Japanese professional golfer

Seiji Ebihara (海老原 清治, Ebihara Seiji) is a Japanese professional golfer.

== Career ==
In 1949, Ebihara was born in Abiko, Chiba, Japan. He won one tournament on the Japan Golf Tour and had career earnings of over ¥260 million.

Ebihara joined the European Seniors Tour in 2000 and has won six tournaments on it. In 2002 he topped the Order of Merit. He played in the UBS Cup in 2002.

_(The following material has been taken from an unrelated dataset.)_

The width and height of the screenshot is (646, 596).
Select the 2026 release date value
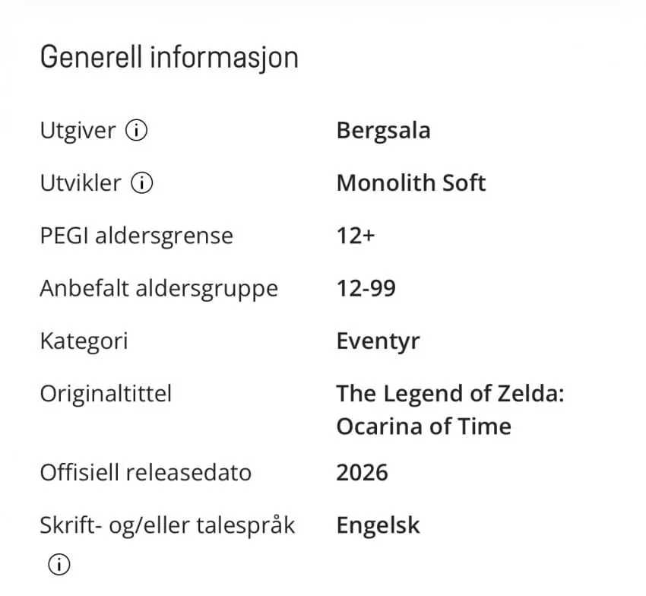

==Professional wins (18)==
===PGA of Japan Tour wins (1)===

| No. | Date | Tournament | Winning score | Margin of victory | Runner-up |
|---|---|---|---|---|---|
| 1 | 5 May 1985 | Chunichi Crowns | −4 (70-70-66-70=276) | 2 strokes | JPN Tsuneyuki Nakajima |

PGA of Japan Tour playoff record (0–1)

| No. | Year | Tournament | Opponents | Result |
|---|---|---|---|---|
| 1 | 1987 | Daikyo Open | JPN Hiroshi Makino, JPN Isamu Sugita | Sugita won with birdie on second extra hole Ebihara eliminated by par on first hole |

===Other wins (4)===
- 1982 Chiba Open
- 1984 Shinhan Donghae Open
- 1991 Sanko Grand Summer Championship

===European Seniors Tour wins (6)===

| No. | Date | Tournament | Winning score | Margin of victory | Runner(s)-up |
|---|---|---|---|---|---|
| 1 | 13 May 2001 | AIB Irish Seniors Open | −9 (65-71-71=207) | 1 stroke | NZL Simon Owen |
| 2 | 17 Jun 2001 | Microlease Jersey Seniors Masters | −3 (69-73-71=213) | Playoff | JAM Delroy Cambridge, ENG Denis Durnian |
| 3 | 19 May 2002 | AIB Irish Seniors Open (2) | −8 (66-72-70=208) | 2 strokes | ENG Denis Durnian |
| 4 | 7 Jul 2002 | Wales Seniors Open | −4 (68-69-66=203) | 3 strokes | ENG Denis Durnian, IRL Christy O'Connor Jnr |
| 5 | 4 Aug 2002 | De Vere PGA Seniors Championship | −21 (69-67-65-66=267) | 10 strokes | USA George Burns, USA Steve Stull |
| 6 | 11 Jul 2004 | Nigel Mansell Sunseeker International Classic | −13 (70-67-66=203) | 2 strokes | USA David Oakley |

European Seniors Tour playoff record (1–1)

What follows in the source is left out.